8th United Kingdom Ambassador to Nicaragua
- In office 1974–1976
- Preceded by: Ivor Vincent
- Succeeded by: Keith Hamylton Jones

Personal details
- Born: 22 February 1923 Exeter, United Kingdom
- Died: 31 August 2007 (aged 84)
- Education: Eton College
- Alma mater: Trinity College, Cambridge
- Profession: Diplomat

= David Duncan (diplomat) =

British diplomat (1923–2007)

David Francis Duncan (22 February 1923 – 31 August 2007) was a British diplomat. During World War II he was an officer in the Royal Artillery and was mentioned in dispatches. After the war he entered the Diplomatic Service and served both as the 8th United Kingdom Ambassador to Nicaragua from 1974 to 1976 and as British counsellor to the Disarmament Conference from 1971 to 1974.
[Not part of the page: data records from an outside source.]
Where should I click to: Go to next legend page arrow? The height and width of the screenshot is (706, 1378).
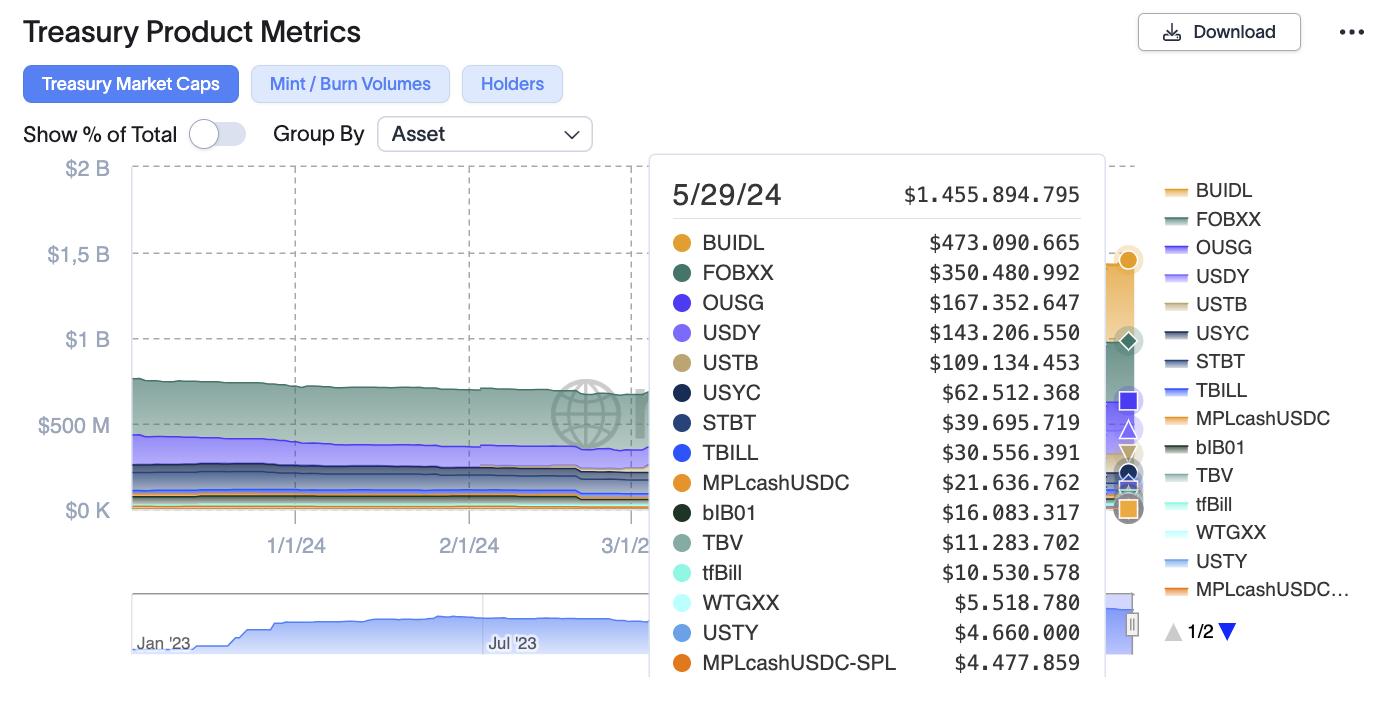pyautogui.click(x=1227, y=632)
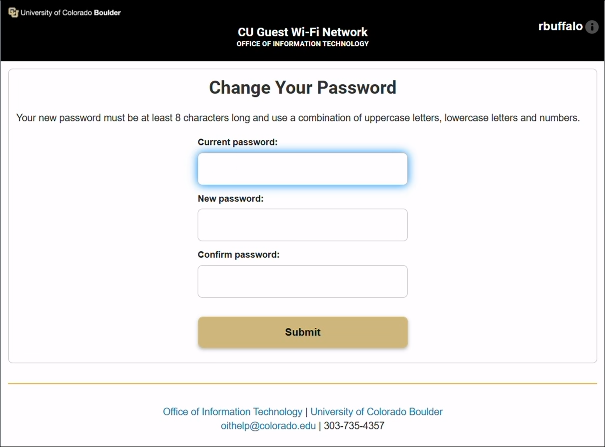Click the header Office of Information Technology subtitle

[302, 44]

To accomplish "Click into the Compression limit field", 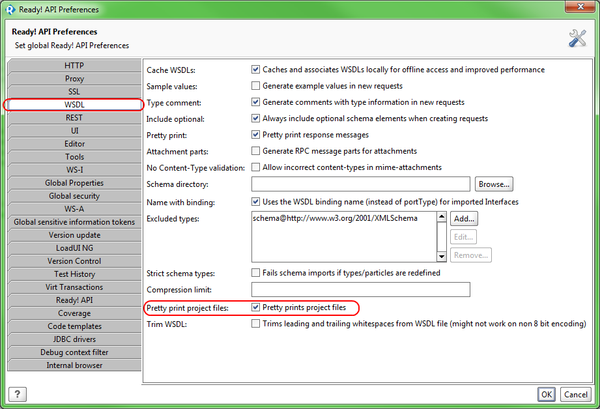I will click(360, 289).
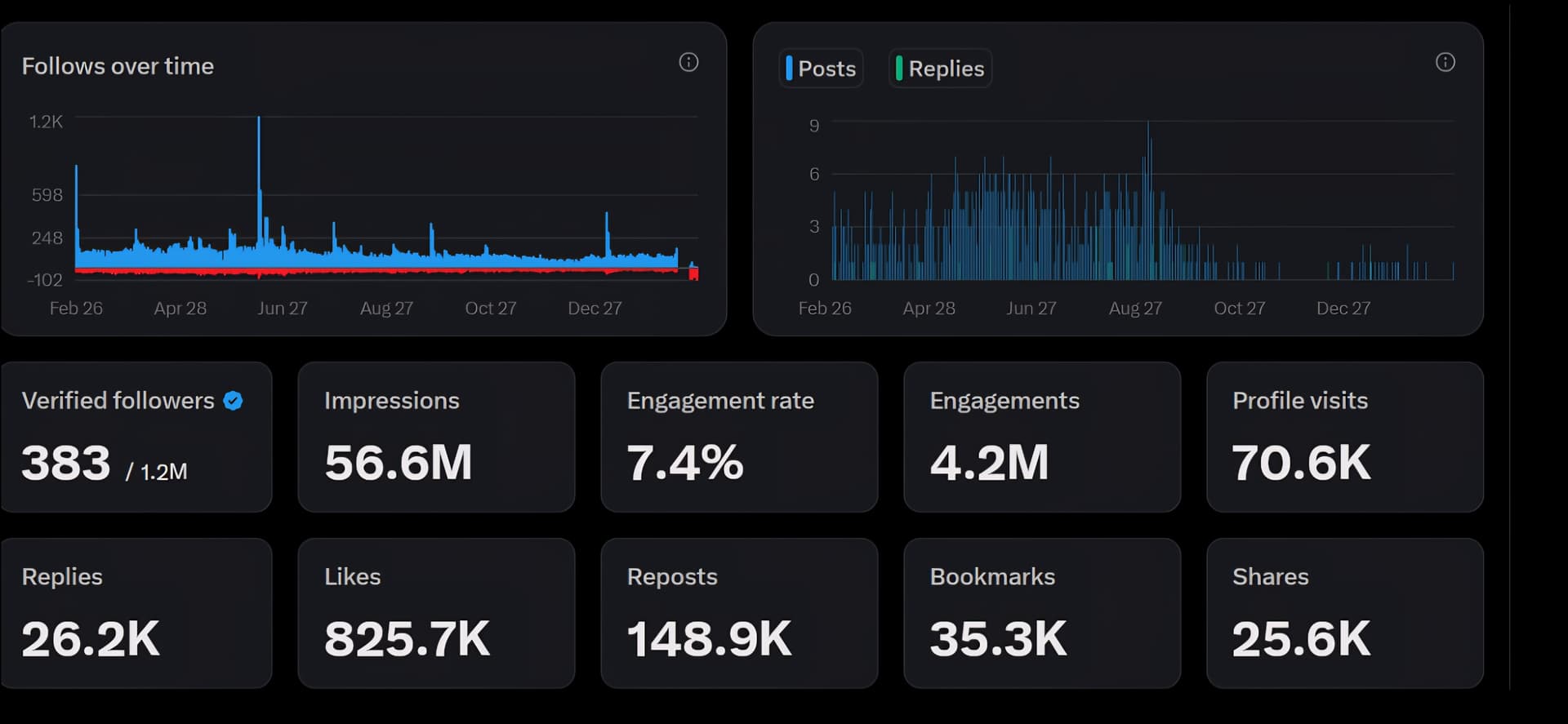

Duncan was serving in the British embassy in Baghdad (Iraq) in July 1958 when there was a violent revolution. The King and his leading advisers were murdered, and a mob attacked the British embassy. Duncan drove to the embassy that day, only to discover that the residency was on fire, and that there were tanks and a mob in the street outside, which then turned on him. His Iraqi passenger, his cook Rashid, promptly jumped out of the car, saying, "I'm leaving you now, Sahib". Duncan did a rapid u-turn and sped off, but a few minutes later he got stuck in heavy traffic. An Iraqi on foot stuck his head through the open window, and the following conversation ensued:
Iraqi: "Where are you going?"
Duncan: "I'm going home."
Iraqi: "Are you English?"
Duncan: "No, I'm Scottish."
Iraqi (temporarily non-plussed): "We killing all English, French and Americans."
Happily, Duncan was able to drive home unmolested.